Are there any out there? I'd be interested to see all the work that goes into making a great quality library.


----------



## Josh Richman (Jan 7, 2019)

Yes, keep us posted.


----------



## EvgenyEmelyanov (Jan 7, 2019)

Boring. 90% of making software/sample library is everyday routine


----------



## henrik242 (Jan 7, 2019)

EvgenyEmelyanov said:


> Boring. 90% of making software/sample library is everyday routine


Well, yes, for some obviously - but probably not for most of us 

I agree that it would be interesting to see the thoughts and work that go into some libraries.


----------



## Lindon (Jan 8, 2019)

I was thinking about doing some in this vein if there is enough interest...I would try and include some jokes...


----------



## nathantboler (Jan 8, 2019)

This guy does a good job:


----------



## Tod (Jan 8, 2019)

EvgenyEmelyanov said:


> Boring. 90% of making software/sample library is everyday routine



Yeah, EvgenyEmelyanov, that's kind of true, but then there's Reaper. 



nathantboler said:


> This guy does a good job:




Yes, that video really captures a lot of the action in Reaper that speeds this process up quite a bit, and although I didn't watch the whole thing, I can tell you that using custom actions and scripts in Reaper today, you can cut the time way down and take most if not all the mundane out of editing.

I've been creating instruments in Kontakt since back when Kontakt 2 first came out. I also started writing scripts for it at that time, but of course the instruments and scripts were very simple and were nothing like today.



Fab said:


> Are there any out there? I'd be interested to see all the work that goes into making a great quality library.



I've actually created many instruments in Kontakt, but I'm only right now creating my first instrument that I plan to sell and I can tell you it ain't easy. 

1. Creating and recording the samples took a little trial and error, but once I decided how I wanted to do it, it only took about 3 weeks. 

2. As far as editing the samples, I did that while I was recording them and as mentioned, doing it in Reaper made it fairly effortless.

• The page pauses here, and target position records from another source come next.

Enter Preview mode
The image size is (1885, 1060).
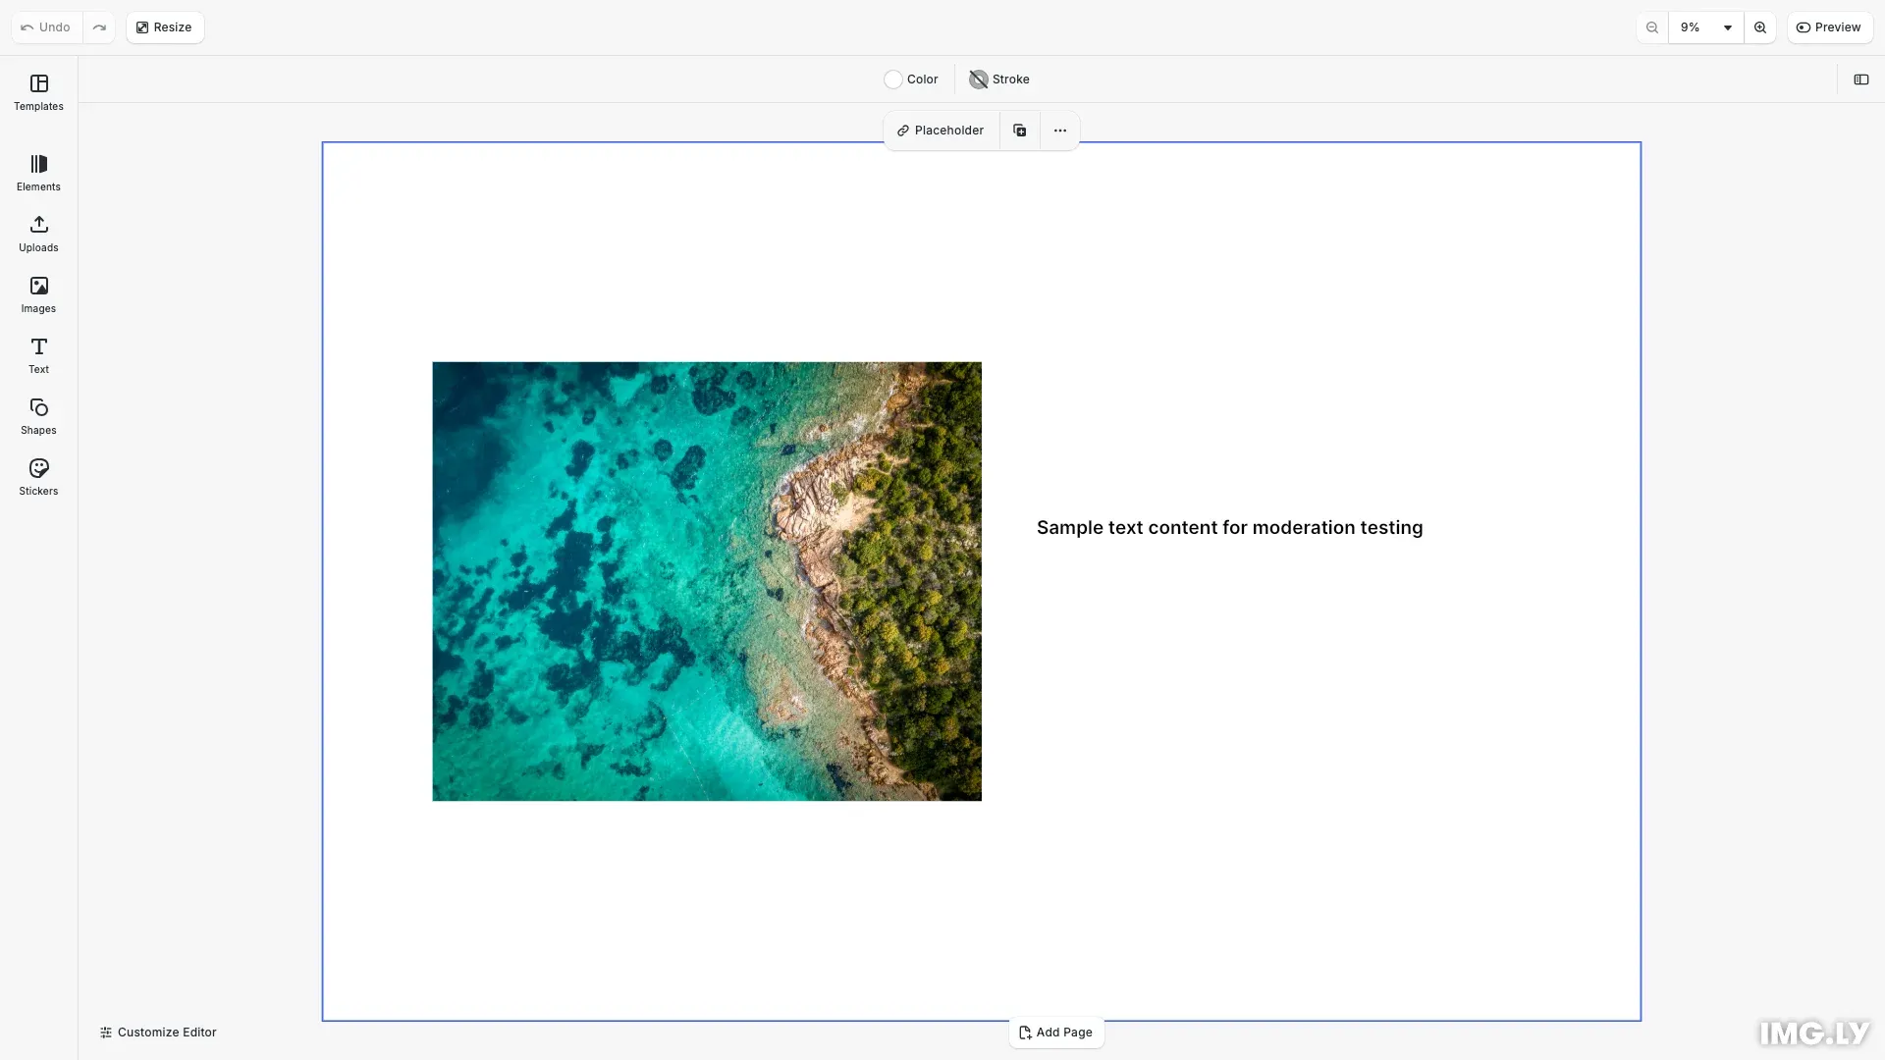point(1830,27)
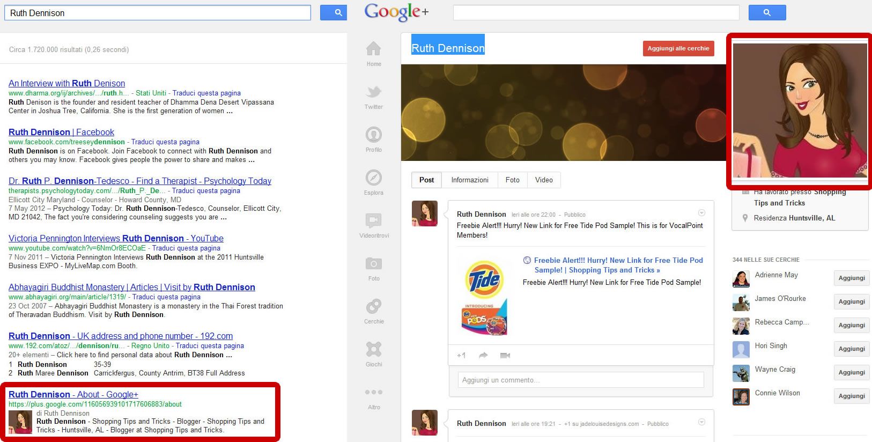Screen dimensions: 872x442
Task: Open the Foto camera sidebar icon
Action: point(374,263)
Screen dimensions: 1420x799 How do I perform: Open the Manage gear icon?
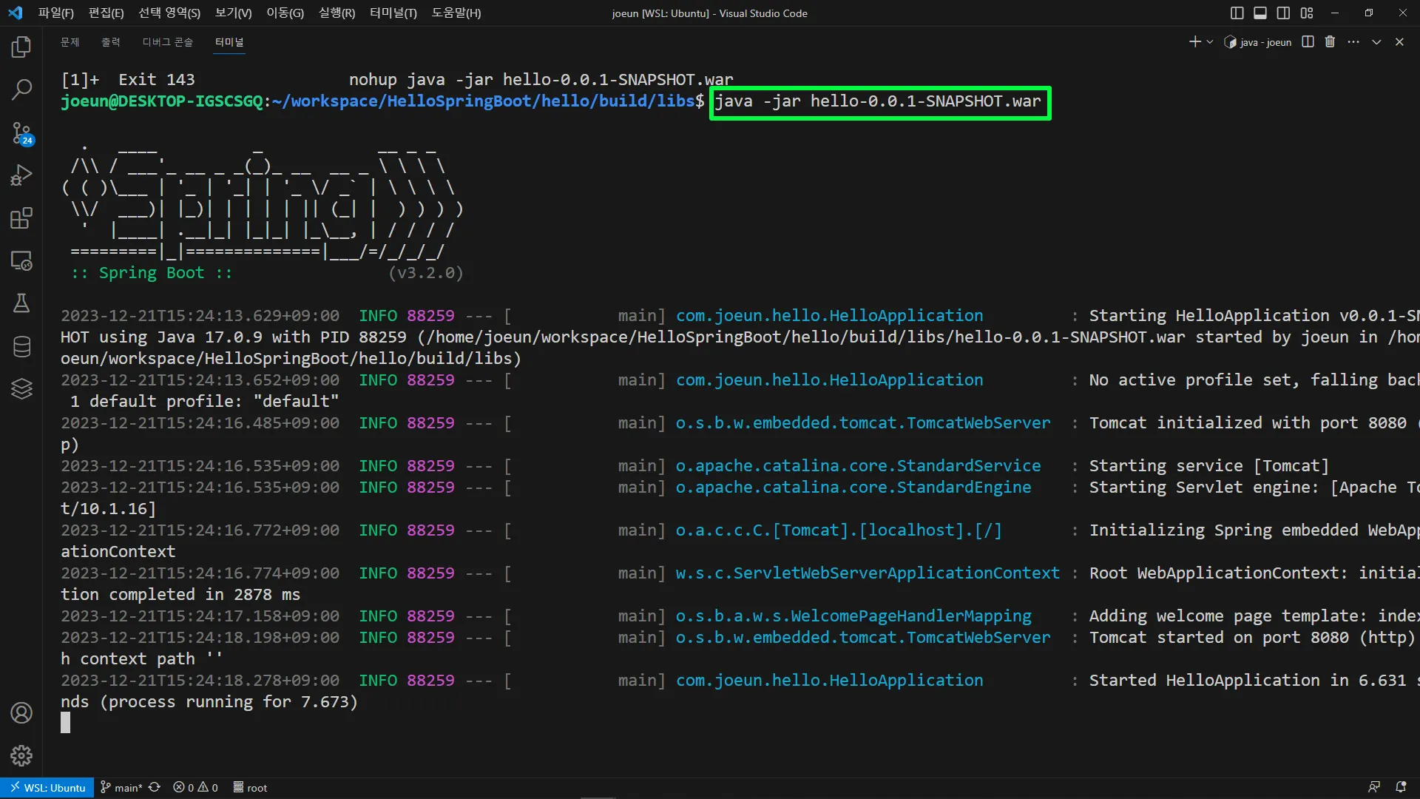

3. Deciding on how the samples were going to lay and loading them into Kontakt took a few hours, however, I had pre-planned the layers well in advance.

4. Now comes the scripting and although I had a vague idea of what it would be, I had no idea where it would end. In fact it's still not done even though I've got much of the instrument completed. I can tell that the scripting will probably continue until all else is done.

5. create a manual. This takes a lot of explaining on how everything works, and I'm not good at all at this, this is one of the aspects I least like. I can say I have done it a few times before, so I can usually bumble my way through it to make something usable, but here again, it probably wont be done until everything else is done. 

6. Video tutorials, if you listen closely you should be able to hear my old brain going "eeeeaaaaahahahohoh". Ha ha, so what am I going to talk about and how am I going to capture the video that explains how my instrument actually works. Not to mention, I can hardly talk much less do any narration, but fortunately I have a daughter who does it quite well.

7. Demos! You gotta have good decent sounding demos to show your wares and I envy the developers who can hire others to do this so that they can get a variety of recordings. At this point I've got a few that aren't too bad and might have to settle for that.

8. Then of course you have to have a website which is something I've never done. Here again I'm fortunate to have a daughter who has some experience with websites.

Well this is my first step forward as a developer and at this point I can't call myself a real developer, I've got a lot to learn yet. I've been a musician nearly all my life, over 55 years, and this is just another step along the way. 

Ha ha, the most important thing is, that at my age it gives me a reason to get out of bed every morning.


----------